• _ABOUT THIS TASK_: Search the records below for the line containing "Select the Kontoschutz tile heading". Write out that line and every line after it exactly as written.

• _DATA TO USE_:
════

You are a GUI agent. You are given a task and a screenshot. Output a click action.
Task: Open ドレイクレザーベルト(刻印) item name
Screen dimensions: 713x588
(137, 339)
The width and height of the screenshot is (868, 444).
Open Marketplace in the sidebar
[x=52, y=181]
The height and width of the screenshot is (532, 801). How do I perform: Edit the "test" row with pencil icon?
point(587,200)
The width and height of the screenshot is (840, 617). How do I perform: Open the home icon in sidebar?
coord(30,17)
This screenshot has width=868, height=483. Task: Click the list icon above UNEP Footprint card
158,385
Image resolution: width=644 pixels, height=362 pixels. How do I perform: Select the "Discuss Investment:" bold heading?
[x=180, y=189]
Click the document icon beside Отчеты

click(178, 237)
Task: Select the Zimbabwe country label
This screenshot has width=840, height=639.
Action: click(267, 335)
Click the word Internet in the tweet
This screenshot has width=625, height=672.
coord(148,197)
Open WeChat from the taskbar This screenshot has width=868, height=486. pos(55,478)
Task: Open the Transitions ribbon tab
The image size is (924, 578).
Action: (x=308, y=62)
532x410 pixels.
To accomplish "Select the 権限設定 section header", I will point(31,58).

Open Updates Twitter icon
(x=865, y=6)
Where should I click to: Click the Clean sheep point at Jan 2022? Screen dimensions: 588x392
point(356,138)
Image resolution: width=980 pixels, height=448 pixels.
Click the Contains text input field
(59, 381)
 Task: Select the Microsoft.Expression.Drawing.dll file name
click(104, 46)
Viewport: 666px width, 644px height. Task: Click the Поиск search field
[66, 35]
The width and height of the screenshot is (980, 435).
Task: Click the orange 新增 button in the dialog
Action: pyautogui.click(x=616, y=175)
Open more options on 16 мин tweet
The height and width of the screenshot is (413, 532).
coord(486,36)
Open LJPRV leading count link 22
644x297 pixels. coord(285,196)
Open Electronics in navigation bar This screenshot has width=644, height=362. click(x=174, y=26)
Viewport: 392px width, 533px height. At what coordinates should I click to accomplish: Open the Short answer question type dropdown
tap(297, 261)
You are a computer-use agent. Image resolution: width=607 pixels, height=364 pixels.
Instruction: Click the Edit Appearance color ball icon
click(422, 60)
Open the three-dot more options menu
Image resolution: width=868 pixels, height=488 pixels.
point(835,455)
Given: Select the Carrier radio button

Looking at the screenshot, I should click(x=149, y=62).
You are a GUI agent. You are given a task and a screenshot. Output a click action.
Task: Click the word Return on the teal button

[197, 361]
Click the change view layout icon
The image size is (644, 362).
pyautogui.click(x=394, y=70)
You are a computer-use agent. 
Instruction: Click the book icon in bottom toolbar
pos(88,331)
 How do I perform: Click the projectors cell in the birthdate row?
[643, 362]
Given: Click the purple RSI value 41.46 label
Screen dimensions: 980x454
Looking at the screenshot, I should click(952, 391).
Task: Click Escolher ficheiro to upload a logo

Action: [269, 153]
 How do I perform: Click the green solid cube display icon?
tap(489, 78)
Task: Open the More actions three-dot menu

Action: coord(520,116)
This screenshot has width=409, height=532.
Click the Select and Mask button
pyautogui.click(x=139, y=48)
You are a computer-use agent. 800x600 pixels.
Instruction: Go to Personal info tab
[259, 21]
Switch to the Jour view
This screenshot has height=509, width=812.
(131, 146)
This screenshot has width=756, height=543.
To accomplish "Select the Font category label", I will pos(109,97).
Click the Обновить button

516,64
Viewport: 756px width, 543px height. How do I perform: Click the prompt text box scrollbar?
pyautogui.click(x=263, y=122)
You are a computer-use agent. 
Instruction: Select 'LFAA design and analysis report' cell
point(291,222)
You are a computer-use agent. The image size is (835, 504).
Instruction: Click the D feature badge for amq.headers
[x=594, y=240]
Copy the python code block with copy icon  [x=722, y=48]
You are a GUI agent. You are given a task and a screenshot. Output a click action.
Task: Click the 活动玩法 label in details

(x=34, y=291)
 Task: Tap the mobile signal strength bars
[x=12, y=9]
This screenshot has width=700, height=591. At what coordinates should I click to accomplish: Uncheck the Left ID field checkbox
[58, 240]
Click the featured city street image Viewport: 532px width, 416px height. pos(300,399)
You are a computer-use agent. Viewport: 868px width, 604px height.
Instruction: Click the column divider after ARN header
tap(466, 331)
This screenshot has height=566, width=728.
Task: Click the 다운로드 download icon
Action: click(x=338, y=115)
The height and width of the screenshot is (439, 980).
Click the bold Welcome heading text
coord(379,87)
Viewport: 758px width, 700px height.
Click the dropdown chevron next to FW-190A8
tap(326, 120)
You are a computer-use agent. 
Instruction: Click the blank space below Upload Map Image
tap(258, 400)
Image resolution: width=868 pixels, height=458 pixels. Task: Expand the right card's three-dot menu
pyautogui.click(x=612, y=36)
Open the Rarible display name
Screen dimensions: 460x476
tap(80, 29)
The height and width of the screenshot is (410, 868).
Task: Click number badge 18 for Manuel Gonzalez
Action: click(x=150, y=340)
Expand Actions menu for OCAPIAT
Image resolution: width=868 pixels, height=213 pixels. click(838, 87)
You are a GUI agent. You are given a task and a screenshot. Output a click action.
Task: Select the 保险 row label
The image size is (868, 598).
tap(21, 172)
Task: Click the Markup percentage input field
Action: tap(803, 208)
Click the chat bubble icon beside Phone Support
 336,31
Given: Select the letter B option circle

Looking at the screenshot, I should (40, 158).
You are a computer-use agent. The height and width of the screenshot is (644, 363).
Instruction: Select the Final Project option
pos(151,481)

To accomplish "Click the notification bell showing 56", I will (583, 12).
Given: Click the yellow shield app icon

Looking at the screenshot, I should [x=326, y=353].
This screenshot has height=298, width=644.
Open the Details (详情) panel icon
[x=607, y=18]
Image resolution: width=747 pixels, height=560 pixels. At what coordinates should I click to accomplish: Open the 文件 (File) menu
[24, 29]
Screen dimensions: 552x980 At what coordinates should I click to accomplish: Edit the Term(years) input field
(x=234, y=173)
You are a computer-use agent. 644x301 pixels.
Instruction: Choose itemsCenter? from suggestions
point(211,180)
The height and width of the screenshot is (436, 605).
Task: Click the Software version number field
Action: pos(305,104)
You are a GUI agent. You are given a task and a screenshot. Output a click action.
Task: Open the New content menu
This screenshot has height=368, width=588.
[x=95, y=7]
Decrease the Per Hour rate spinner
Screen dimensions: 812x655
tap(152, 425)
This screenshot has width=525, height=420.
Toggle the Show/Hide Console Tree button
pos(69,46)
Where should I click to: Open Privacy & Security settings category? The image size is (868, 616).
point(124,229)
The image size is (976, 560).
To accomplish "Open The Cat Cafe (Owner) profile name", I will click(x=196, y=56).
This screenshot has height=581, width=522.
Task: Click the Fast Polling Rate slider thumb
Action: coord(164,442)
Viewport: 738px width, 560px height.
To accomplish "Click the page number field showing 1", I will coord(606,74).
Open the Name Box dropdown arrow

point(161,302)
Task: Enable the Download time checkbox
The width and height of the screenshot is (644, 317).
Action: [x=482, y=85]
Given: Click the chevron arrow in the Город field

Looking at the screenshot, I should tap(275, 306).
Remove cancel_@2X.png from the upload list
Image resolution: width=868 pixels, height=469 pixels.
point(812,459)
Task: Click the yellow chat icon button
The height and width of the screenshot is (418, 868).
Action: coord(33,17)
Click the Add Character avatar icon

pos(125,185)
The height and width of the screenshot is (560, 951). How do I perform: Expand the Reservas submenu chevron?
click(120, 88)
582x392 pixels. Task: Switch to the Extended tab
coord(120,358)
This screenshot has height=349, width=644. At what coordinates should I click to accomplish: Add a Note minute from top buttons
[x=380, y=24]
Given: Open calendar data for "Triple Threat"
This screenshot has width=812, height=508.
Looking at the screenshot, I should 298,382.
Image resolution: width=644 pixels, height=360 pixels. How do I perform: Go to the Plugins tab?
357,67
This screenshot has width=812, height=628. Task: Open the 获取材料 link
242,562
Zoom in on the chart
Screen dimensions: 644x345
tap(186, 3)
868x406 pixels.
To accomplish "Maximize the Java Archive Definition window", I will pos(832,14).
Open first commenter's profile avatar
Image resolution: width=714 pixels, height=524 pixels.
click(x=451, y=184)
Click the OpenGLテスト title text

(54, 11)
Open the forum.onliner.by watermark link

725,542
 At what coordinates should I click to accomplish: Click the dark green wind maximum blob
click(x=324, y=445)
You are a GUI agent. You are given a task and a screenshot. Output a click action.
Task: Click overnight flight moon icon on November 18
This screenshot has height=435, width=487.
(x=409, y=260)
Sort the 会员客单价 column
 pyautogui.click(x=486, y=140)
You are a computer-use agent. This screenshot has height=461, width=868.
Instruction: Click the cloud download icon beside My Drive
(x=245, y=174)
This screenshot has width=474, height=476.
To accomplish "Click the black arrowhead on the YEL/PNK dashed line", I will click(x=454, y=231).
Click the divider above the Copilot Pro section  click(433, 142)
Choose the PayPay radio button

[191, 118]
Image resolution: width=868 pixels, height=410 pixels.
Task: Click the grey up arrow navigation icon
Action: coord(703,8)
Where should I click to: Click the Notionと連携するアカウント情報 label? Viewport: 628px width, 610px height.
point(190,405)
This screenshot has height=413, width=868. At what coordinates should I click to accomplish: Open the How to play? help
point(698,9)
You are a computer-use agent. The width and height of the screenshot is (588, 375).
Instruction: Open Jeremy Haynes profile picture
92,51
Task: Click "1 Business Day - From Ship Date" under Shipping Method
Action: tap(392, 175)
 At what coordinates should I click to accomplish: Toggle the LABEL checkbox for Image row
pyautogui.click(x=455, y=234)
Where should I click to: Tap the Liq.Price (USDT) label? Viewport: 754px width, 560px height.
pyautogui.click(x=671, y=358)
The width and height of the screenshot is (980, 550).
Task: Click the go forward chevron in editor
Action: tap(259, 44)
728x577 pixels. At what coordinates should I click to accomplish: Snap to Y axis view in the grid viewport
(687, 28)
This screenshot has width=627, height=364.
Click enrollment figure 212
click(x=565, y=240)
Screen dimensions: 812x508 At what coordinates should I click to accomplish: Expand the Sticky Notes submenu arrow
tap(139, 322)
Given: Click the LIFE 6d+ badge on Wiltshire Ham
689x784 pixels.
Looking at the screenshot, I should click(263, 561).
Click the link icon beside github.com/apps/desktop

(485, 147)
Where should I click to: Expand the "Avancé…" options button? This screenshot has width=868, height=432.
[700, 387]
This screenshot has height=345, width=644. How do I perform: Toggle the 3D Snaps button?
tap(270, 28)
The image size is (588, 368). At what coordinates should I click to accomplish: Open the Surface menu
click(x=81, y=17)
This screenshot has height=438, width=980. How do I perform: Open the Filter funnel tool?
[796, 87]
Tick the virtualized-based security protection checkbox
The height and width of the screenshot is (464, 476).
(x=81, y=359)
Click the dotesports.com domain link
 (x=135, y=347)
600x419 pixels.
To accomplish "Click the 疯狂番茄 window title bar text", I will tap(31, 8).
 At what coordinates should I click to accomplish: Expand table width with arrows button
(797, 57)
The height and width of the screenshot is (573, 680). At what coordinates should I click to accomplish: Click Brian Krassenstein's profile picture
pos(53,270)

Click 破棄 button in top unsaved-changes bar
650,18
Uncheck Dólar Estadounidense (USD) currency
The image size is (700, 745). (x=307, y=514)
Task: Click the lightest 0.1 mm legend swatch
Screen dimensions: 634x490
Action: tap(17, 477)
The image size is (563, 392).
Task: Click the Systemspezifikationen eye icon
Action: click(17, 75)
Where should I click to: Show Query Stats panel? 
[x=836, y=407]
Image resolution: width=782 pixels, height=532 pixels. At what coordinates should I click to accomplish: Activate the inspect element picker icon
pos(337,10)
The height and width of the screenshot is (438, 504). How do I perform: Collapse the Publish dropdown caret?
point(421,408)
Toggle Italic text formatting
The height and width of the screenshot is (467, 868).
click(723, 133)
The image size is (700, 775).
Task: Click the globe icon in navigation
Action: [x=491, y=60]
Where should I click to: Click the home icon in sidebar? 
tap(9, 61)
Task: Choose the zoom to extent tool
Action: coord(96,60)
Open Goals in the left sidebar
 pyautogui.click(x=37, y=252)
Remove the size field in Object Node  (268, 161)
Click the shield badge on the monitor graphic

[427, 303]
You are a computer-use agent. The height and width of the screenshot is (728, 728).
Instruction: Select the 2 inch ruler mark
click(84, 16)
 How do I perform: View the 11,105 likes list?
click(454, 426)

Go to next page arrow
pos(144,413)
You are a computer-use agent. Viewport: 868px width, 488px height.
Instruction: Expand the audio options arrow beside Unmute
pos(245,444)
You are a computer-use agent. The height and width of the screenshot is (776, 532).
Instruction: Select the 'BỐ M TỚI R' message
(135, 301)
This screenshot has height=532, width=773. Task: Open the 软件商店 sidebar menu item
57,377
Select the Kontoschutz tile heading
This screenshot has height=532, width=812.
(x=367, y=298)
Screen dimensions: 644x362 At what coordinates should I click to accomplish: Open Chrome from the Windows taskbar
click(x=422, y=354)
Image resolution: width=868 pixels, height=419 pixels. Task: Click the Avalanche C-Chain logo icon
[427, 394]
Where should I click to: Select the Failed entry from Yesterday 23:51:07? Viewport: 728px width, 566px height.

════

• _REPLY TO THE TASK_:
Select the Kontoschutz tile heading
This screenshot has height=532, width=812.
(x=367, y=298)
Screen dimensions: 644x362 At what coordinates should I click to accomplish: Open Chrome from the Windows taskbar
click(x=422, y=354)
Image resolution: width=868 pixels, height=419 pixels. Task: Click the Avalanche C-Chain logo icon
[427, 394]
Where should I click to: Select the Failed entry from Yesterday 23:51:07? Viewport: 728px width, 566px height.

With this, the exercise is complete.